We time-boxed the open-ended discussions above to around 20 minutes for the whole section. This discussion otherwise could have gone on for quite a while!
Melisa started our final section with an anecdote of her time in the best team she ever worked in, which was a start up company. Many of the key indicators we imagined for a great team environment were absent in her story . They worked horrendous 80 hour weeks, sleeping in the office, and they didn’t know if they would be paid each month (often they weren’t). Clearly this wasn’t sustainable long term, but it was the most enjoyable team she ever worked in. This is because they were united as a team towards a single, clear & common purpose.

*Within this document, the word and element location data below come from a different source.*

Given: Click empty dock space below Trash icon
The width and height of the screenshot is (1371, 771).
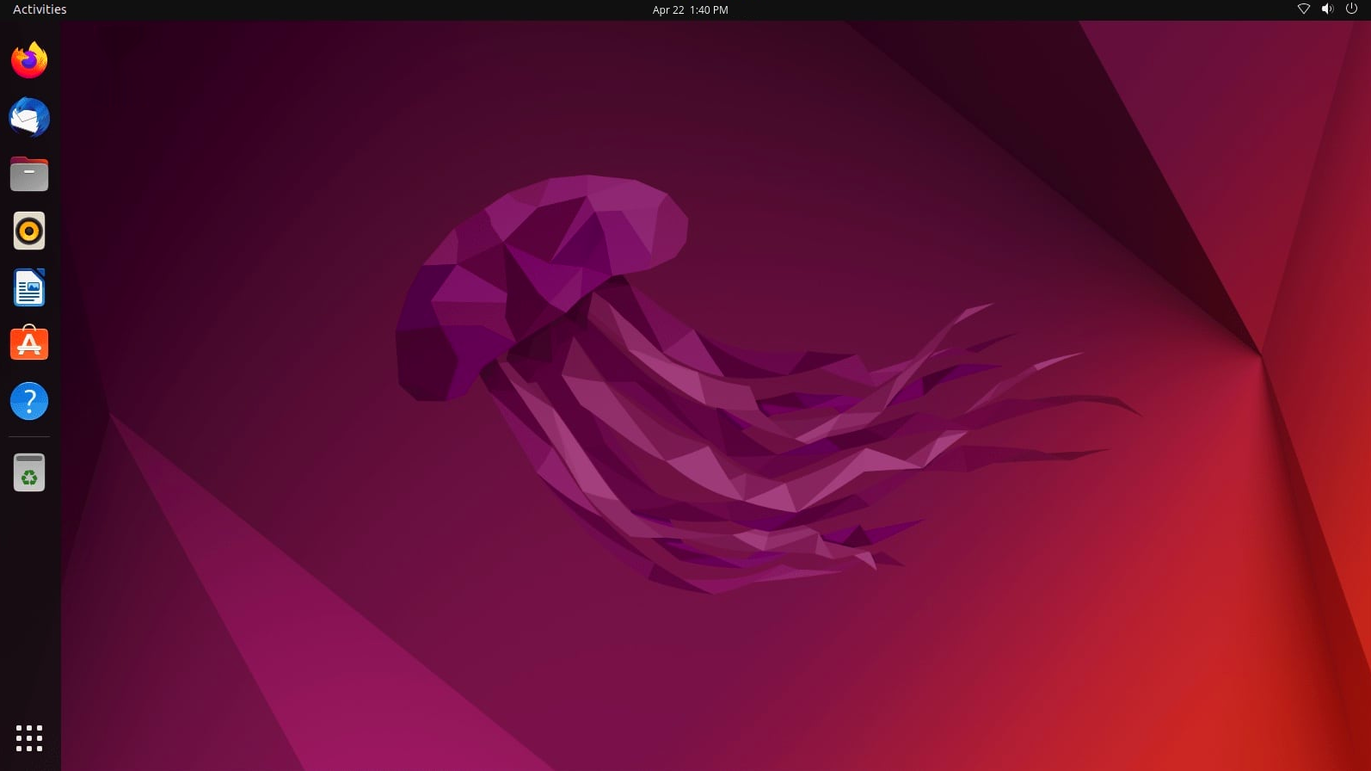Looking at the screenshot, I should tap(29, 600).
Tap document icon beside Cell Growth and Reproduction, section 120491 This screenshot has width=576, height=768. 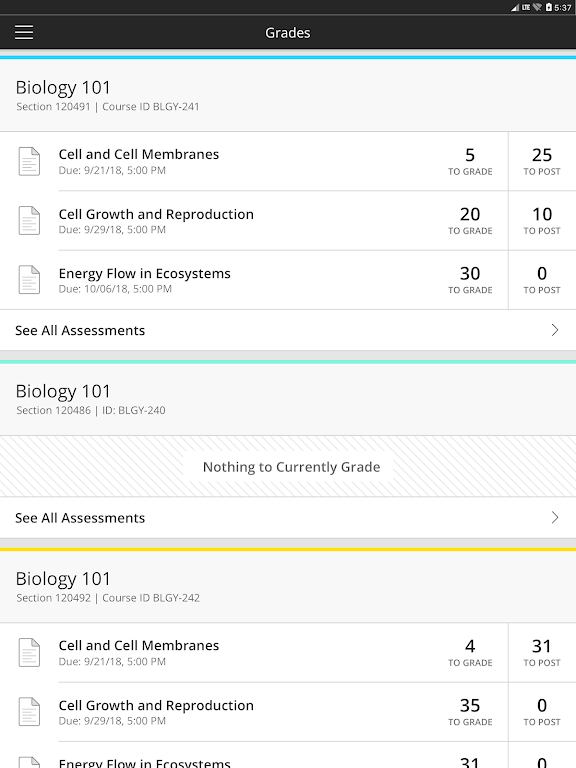[29, 220]
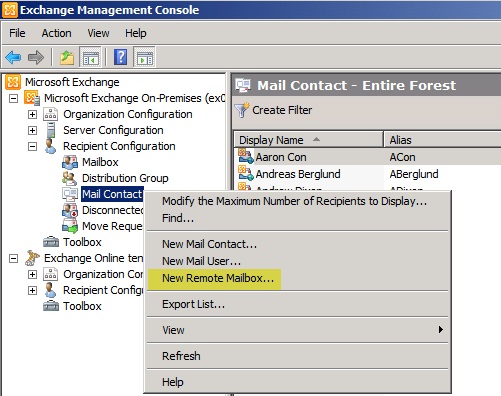Screen dimensions: 501x396
Task: Click the blue Back arrow toolbar icon
Action: [x=13, y=57]
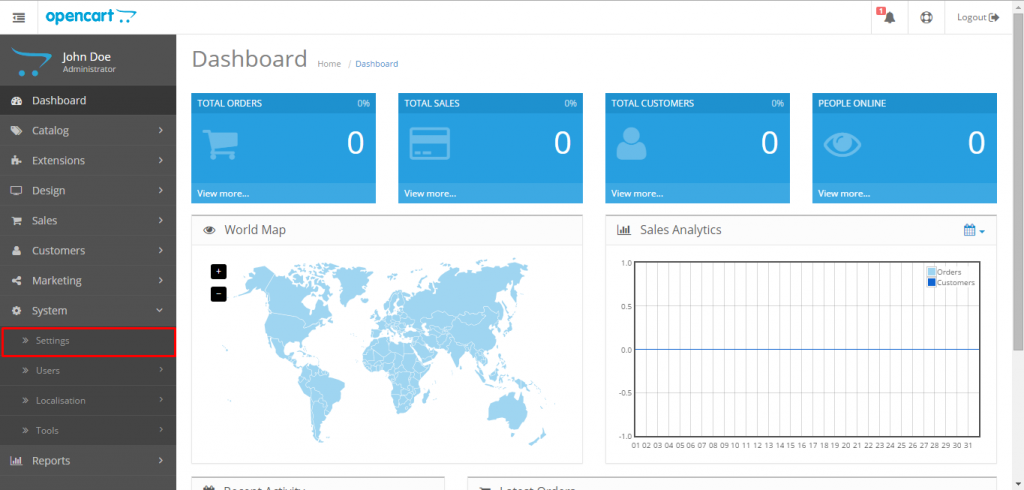Click the hamburger menu toggle icon
This screenshot has height=490, width=1024.
click(18, 17)

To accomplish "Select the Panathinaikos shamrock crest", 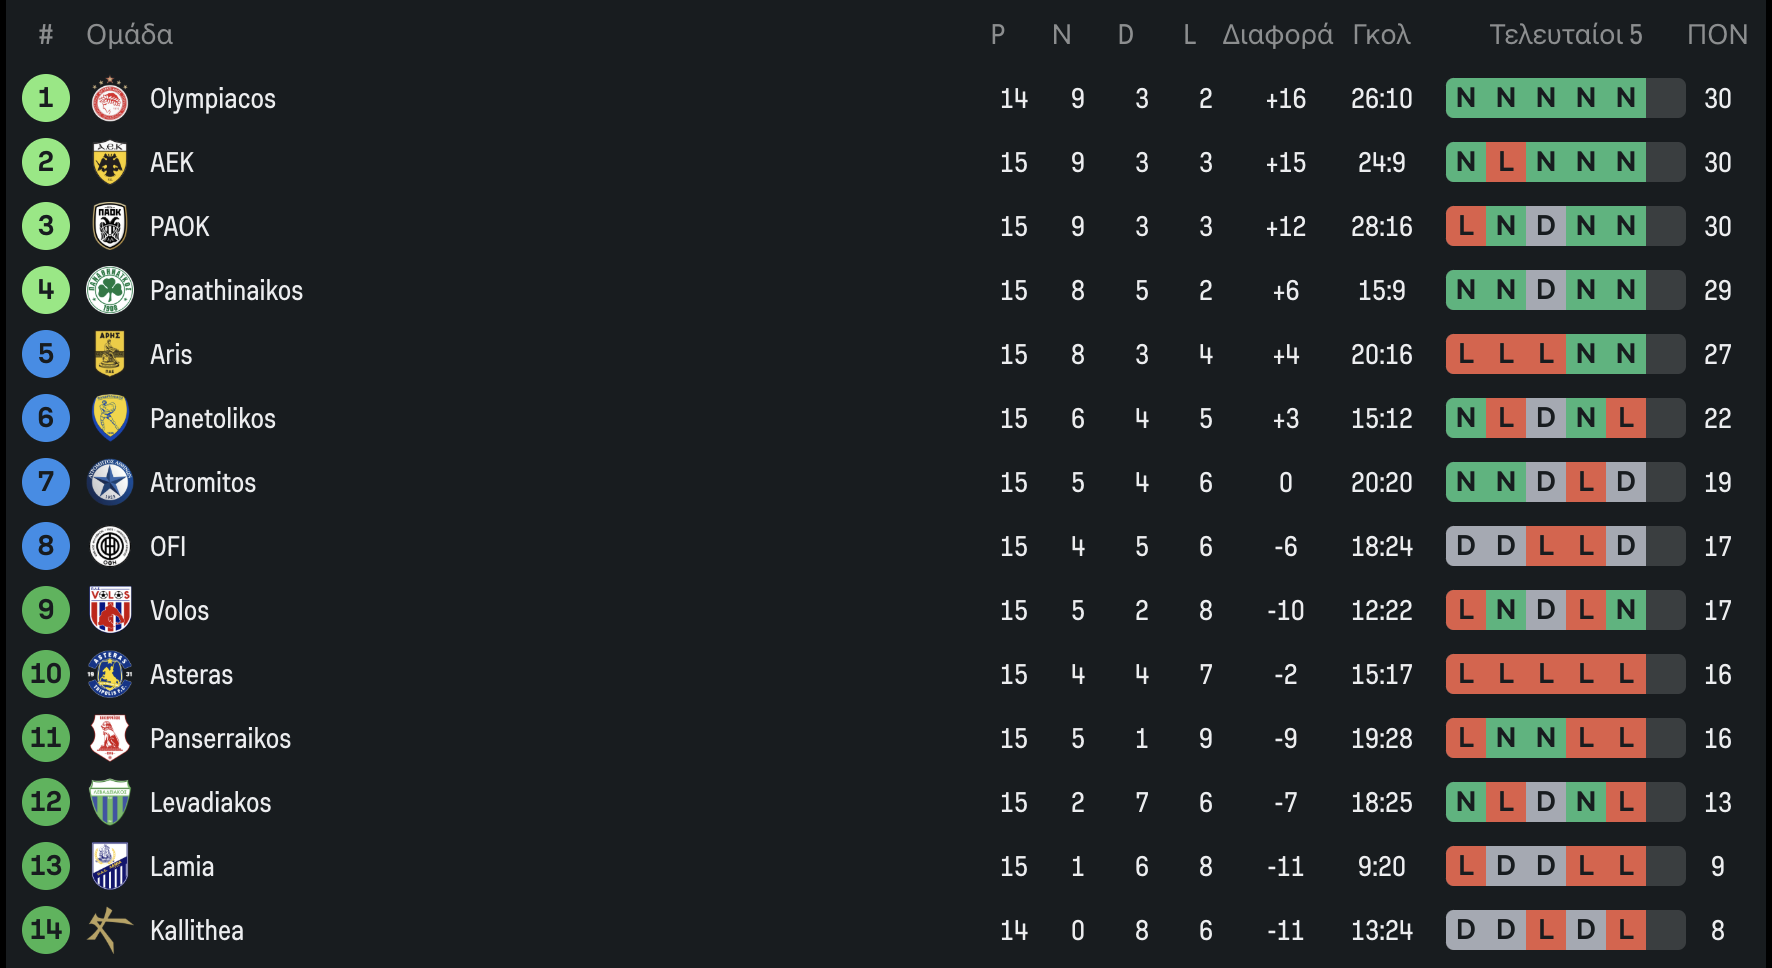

We reviewed our initial thoughts about good & bad teams we had experienced before and saw lots of correlation.
We then reminded everyone of one particular ambition of our current CEO (to be a $1B company). Its a great example of a clear and common goal as everyone in the company knows of it. We discovered that although we were all very committed to this goal, it was too remote from our day to day work for us to say for example: which of these 2 stories brings us closer to that goal, fastest?
So what makes our teams get up in the morning? Is it the sprint goal? Probably not, this is too short-term. We felt it could be some element of the Product Owners vision though. In the case of one team, it was a very definite objective to shortening feedback loops. One thing was clear though: it had to be medium term (longer than 2 weeks, shorter than a year) and it had to be binary. If you couldn’t say “yes” it was achieved without referring to a list of acceptance criteria, it wasn’t binary!
From here, uniting the team behind it as a common purpose is simply a case of testing all work through that lens. Will delivering this story next move us closer to our purpose? Yes or No? Will delivering this sprint move us closer towards our common purpose? Yes or no?
In the end, this last section was widely regarded as the toughest section by a long way.
All workshops should end with actions, or people leave and forget 2/3 of everything they just learned. At the same time ‘homework’ is never received well ;). This time we did send our attendees away with some suggestions for ways they could practice using these ideas. We also arranged to meetup and talk through learnings and experiences in an informal way in a couple of months time.
Building a beautiful team is about recognising and rejoicing in the differences between the team members, and about utilising people’s strengths, whilst minimising the conflicts that occur between differing personality types.
Building a beautiful team is about having clear understanding of the practices used, and the constraints in which the team functions, as well as an appreciation that teams exist within a wider organisational system, and that local optimisation may in fact not be optimal.
Building a beautiful team is about more than doing the right thing, its about having the great motivation to do the right thing, and a clear line of sight to your next goal on the horizon to tell you when to do it and why it is important.